** DATA FOR THIS TASK **
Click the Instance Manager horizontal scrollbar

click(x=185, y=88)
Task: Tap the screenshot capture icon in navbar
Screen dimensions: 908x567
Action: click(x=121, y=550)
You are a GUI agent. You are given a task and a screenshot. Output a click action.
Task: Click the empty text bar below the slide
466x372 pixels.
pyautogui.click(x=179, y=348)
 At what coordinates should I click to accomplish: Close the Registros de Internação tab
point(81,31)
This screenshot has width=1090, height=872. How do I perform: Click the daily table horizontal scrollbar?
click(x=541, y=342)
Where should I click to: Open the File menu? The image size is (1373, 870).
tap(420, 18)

==

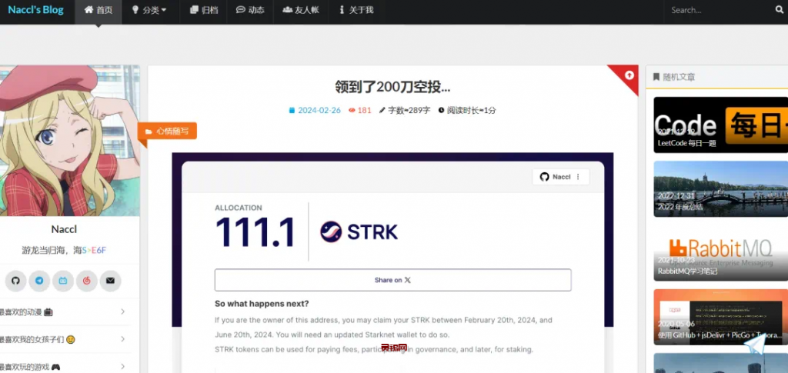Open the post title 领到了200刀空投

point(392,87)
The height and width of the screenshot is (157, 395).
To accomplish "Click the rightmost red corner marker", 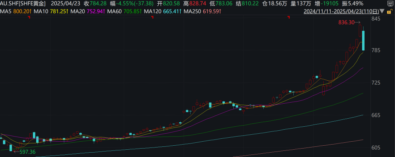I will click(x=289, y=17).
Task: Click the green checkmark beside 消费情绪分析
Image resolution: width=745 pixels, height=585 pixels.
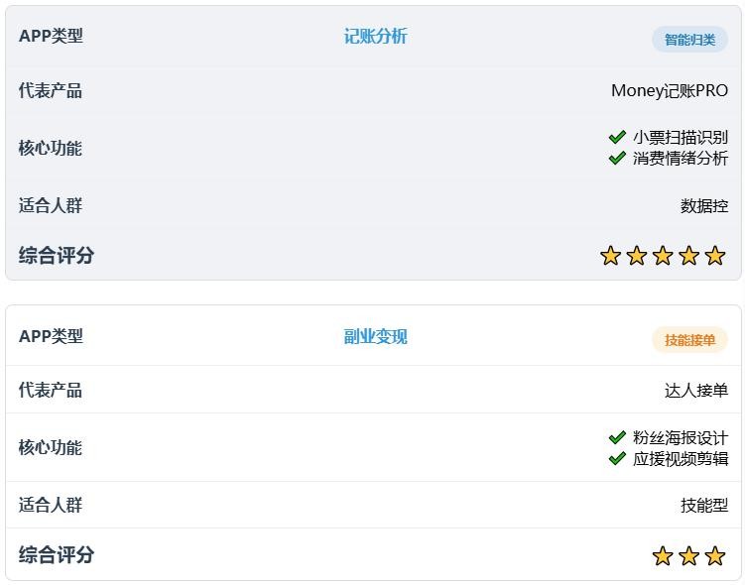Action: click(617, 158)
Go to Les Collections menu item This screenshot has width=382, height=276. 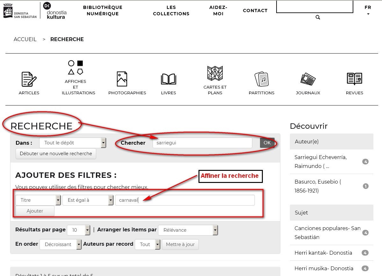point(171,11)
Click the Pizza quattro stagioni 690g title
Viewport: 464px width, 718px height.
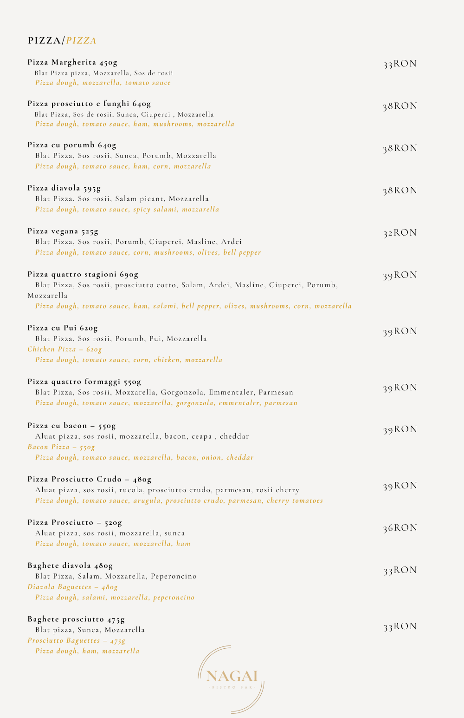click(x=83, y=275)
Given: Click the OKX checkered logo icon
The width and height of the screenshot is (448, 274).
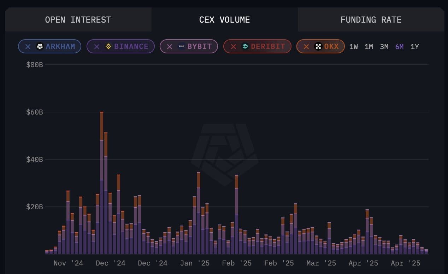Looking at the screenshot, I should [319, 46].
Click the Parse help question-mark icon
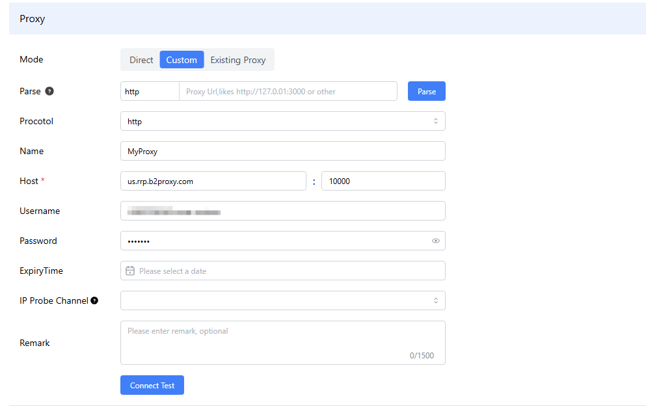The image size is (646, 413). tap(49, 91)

** REQUIRED WORK **
Beginning at the line above with "Click the Instance" and finishing at the line with "Task: Click the empty", return each line exactly and return nothing else.

** OUTPUT BELOW **
Click the Instance Manager horizontal scrollbar

click(x=185, y=88)
Task: Tap the screenshot capture icon in navbar
Screen dimensions: 908x567
Action: click(x=121, y=550)
You are a GUI agent. You are given a task and a screenshot. Output a click action.
Task: Click the empty text bar below the slide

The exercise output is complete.